[Opening The input section]
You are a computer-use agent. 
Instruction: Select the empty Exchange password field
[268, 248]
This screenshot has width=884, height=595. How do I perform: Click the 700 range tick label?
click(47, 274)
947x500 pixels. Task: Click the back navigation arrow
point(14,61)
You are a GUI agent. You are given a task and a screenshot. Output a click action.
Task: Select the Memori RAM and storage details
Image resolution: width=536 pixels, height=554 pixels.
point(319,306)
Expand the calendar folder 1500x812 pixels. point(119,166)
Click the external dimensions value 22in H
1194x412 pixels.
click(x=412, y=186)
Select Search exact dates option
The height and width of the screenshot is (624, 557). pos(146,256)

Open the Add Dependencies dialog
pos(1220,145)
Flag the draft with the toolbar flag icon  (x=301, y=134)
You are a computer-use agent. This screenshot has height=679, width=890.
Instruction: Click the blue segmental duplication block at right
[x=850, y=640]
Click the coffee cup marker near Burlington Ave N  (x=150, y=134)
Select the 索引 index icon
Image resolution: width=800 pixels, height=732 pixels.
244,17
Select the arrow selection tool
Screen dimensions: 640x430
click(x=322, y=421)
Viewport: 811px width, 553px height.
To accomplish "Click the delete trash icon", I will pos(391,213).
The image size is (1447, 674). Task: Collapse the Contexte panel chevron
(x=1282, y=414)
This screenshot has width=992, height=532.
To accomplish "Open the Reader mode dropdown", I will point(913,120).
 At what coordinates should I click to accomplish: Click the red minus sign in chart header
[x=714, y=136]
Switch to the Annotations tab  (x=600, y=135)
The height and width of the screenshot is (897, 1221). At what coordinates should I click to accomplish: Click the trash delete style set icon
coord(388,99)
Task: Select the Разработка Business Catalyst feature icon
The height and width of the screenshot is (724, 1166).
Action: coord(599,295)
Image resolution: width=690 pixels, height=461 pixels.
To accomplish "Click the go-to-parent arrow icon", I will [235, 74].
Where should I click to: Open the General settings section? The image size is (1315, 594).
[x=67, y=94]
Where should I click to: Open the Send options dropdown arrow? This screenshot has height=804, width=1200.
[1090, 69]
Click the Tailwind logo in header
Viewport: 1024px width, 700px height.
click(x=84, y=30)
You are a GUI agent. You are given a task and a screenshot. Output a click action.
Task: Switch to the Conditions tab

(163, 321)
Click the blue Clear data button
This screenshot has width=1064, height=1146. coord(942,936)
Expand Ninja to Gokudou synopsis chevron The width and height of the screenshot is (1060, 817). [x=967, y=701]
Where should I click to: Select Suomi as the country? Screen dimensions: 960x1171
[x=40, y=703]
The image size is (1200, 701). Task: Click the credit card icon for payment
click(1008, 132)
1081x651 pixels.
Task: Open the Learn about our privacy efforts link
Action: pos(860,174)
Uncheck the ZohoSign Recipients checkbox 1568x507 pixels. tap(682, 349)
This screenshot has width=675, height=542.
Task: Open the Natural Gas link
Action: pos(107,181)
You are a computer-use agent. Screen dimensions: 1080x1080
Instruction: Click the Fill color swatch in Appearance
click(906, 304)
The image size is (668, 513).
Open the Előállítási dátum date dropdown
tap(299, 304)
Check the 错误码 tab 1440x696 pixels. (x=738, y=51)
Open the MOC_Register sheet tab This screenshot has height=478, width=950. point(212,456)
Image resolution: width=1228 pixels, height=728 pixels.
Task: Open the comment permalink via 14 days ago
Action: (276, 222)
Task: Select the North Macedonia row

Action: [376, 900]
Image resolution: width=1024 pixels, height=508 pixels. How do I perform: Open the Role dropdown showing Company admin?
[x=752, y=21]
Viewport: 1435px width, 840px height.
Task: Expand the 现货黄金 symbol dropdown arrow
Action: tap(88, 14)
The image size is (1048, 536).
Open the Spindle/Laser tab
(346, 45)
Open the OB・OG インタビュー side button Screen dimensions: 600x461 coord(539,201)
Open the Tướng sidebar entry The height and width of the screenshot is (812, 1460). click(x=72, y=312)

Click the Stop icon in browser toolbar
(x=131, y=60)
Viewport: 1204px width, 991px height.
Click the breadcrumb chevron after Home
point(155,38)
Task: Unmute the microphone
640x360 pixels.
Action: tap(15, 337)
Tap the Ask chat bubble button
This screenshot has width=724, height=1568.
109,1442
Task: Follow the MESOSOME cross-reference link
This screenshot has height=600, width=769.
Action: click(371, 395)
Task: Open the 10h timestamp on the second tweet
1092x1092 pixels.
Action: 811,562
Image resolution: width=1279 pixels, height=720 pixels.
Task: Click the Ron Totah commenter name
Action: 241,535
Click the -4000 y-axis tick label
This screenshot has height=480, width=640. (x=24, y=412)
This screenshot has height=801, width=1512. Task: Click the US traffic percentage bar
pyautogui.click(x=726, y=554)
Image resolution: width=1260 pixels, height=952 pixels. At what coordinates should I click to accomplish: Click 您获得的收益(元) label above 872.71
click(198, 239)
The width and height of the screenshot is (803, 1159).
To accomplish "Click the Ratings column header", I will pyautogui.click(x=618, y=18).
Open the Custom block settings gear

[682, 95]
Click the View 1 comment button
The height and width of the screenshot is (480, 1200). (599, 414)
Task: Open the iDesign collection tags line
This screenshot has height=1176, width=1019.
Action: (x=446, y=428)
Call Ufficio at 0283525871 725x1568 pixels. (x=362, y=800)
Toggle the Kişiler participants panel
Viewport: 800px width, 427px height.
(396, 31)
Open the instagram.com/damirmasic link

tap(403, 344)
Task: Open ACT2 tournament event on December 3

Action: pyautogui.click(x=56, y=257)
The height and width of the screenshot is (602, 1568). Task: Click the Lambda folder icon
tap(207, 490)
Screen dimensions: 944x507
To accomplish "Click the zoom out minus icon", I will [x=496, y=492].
[Closing The input section]
Instructions to follow:
Exactly repeat the lines above, from the opening line through the one with "Flag the draft", and include nothing else.

Finished task:
You are a computer-use agent. 
Instruction: Select the empty Exchange password field
[268, 248]
This screenshot has width=884, height=595. How do I perform: Click the 700 range tick label?
click(47, 274)
947x500 pixels. Task: Click the back navigation arrow
point(14,61)
You are a GUI agent. You are given a task and a screenshot. Output a click action.
Task: Select the Memori RAM and storage details
Image resolution: width=536 pixels, height=554 pixels.
point(319,306)
Expand the calendar folder 1500x812 pixels. point(119,166)
Click the external dimensions value 22in H
1194x412 pixels.
click(x=412, y=186)
Select Search exact dates option
The height and width of the screenshot is (624, 557). pos(146,256)

Open the Add Dependencies dialog
pos(1220,145)
Flag the draft with the toolbar flag icon  (x=301, y=134)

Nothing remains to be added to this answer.